(note regarding notation for function application: I sometimes write $f(x)$ as $f.x$, to simplify brackets)
I begin by defining the key pieces of the random variable definition, in a way that is more detailed than necessary, for the sake of pedagogy.
A "random variable" isn't random or a variable. It is a surjective function between a sample space $S$ and a set of real values in a set $V \subset \mathbb{R}$. Let $X$ be some such function. Even though $X$ is surjective and thus does not necessarily have an inverse, we will still be interested in the co-function: $\tilde{X}: V \rightarrow A \subset S$, which maps a value in $V$ to some subset of elements in $S$ in this way: $$\tilde{X}.v = \bigcup\{A \subset S: X.A = v\}$$
Recall that a probability function $P$ over $S$ maps subsets of $S$ to a real numbers in $U$, where $U$ is such that $U \subset [0, 1]$, and $\sum U = 1$. This means that $P.\tilde{X}: V \rightarrow A \subset S \rightarrow U$ is a probability function on the set $V$, governed by the structure of $P$ on $S$.
The function $p_X = P.\tilde{X}$ is called the "mass" function if $S$ is finite in size.
Let $S = \{A, B, C\}$, and let $V = \{1, 2\}$. Let $P$ be a probability function over $S$ such that $P(A) = P(B) = P(C) = 1/3$.
Let $X$ be a random variable such that $X: R \subseteq S \rightarrow V$, such that: $X.\{A, B\} = 1 = X.\{B, C\}$ and $X.\{A, C\} = 2$. Let $p_X$ be the probability mass function for the RV $X$.
How will $p_X$ be defined? Note that $p_X = P.\tilde{X}$. So we first need to construct $\tilde{X}$. There is two values in $V$: \begin{align} &\tilde{X}.1 = \bigcup \{E \subset S : X.E = 1\} = \{A, B\} \cup \{B, C\} = \{A, B, C\} \\ &\tilde{X}.2 = \bigcup \{E \subset S : X.E = 2\} = \{A, C\} \end{align} So: \begin{align} &p_{X}.1 = P.\tilde{X}.1 = P.\{A, B, C\} = 1 \\ &p_{X}.2 = P.\tilde{X}.2 = P.\{A, C\} = 2/3 \end{align} What is the sum of $p_{X}$ over all the values it can take? \begin{align} \sum_{y \in V} p_{X}.y = p_{X}.1 + p_{X}.2 = 1 + 2/3 = 5/3 \end{align}
Shouldn't the sum of $p_X$ over all its values sum to $1$ though? What am I doing wrong?

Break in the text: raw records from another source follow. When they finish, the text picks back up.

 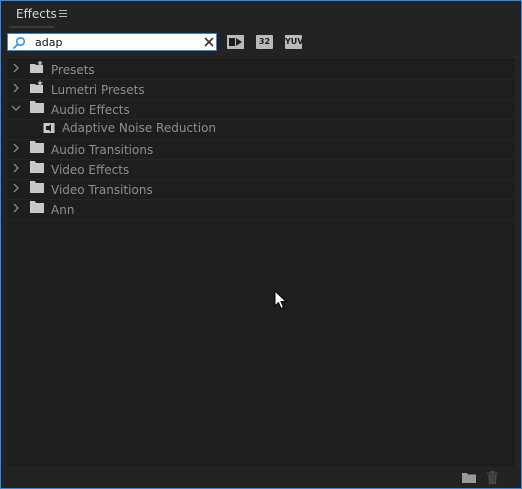 What do you see at coordinates (140, 128) in the screenshot?
I see `tree-item-label: Adaptive Noise Reduction` at bounding box center [140, 128].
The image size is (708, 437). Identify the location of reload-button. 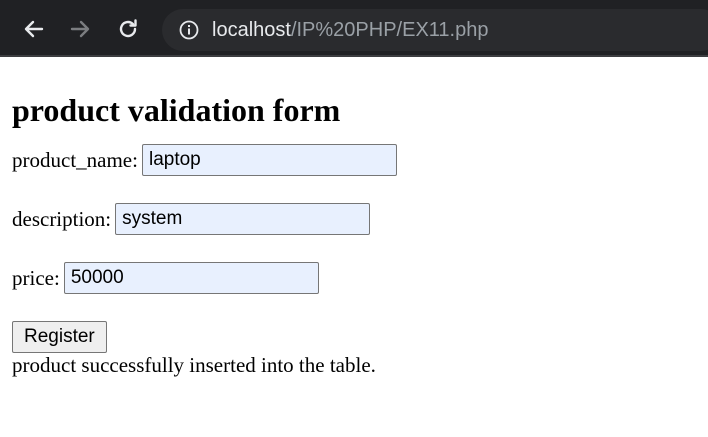
(128, 29).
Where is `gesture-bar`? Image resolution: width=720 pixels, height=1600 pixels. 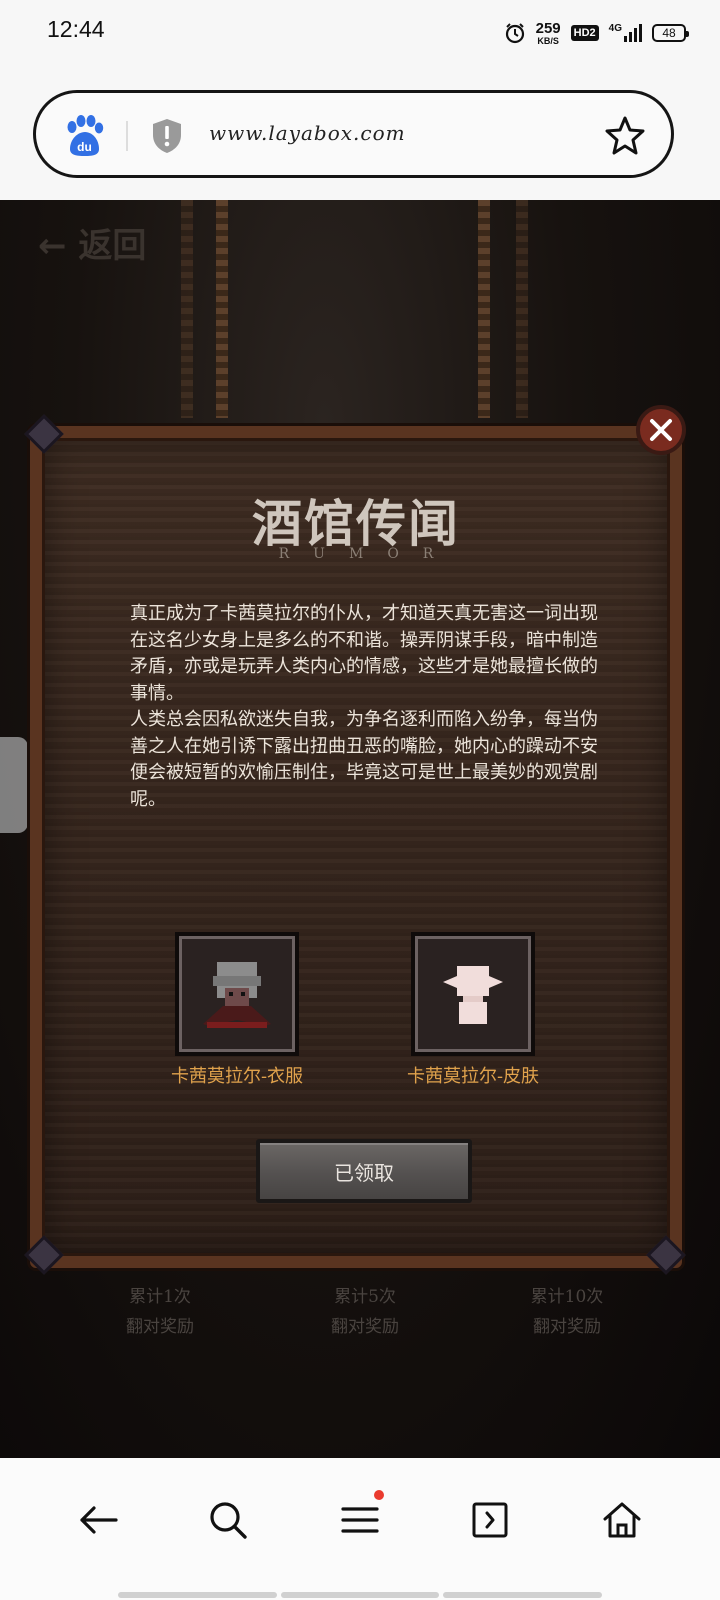 gesture-bar is located at coordinates (360, 1595).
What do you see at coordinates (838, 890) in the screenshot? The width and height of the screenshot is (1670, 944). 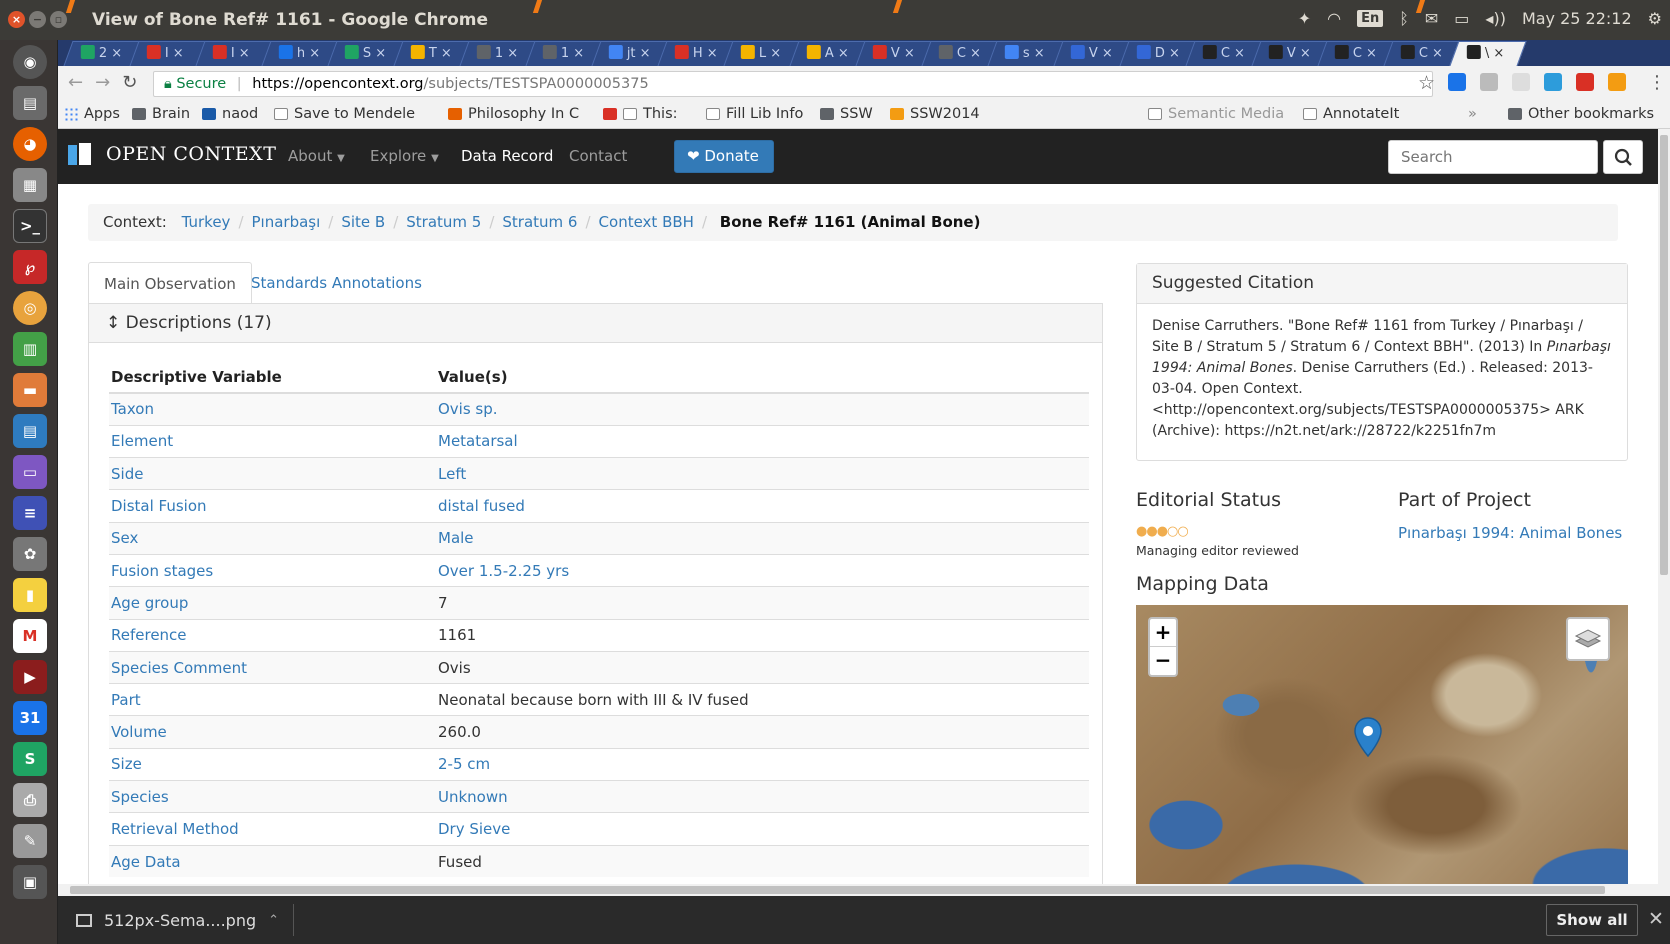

A closer reading of my textbook suggests the following:
1) a random variable is simply any function from a sample space, to a subset of the real numbers.
2) a random variable is a discrete random variable if for a set of finite or countably infinite values $\{k_1, k_2, \dots\}$, where $\{k_i\} \subset \mathbb{R}$, we have that $\sum_{i} P.\tilde{X}.k_i = 1$.
What is a random variable for which an appropriate $\{k_i\}$ satisfying point 2 has not been defined called? This is what I constructed in the first part of the question.
An easy way to fix the problem would be to renormalize $P.\tilde{X}.v$ by what it sums to be:
$$ P.\tilde{X}.1 = 1/(5/3) = 3/5, \; P.\tilde{X}.2 = 2/3/(5/3) = 2/5$$
What would such renormalization be called?
your mistake is your definition of X. As it is a function from S, you need to set X for each element of S and not for subsets of S. Ie you need to define $X.A, X.B, X.C$ (and not $X.\{A,C\}$, $X.\{A,B\}$ or $X.\{B,C\}$) so the sum of probabilities will be consistent.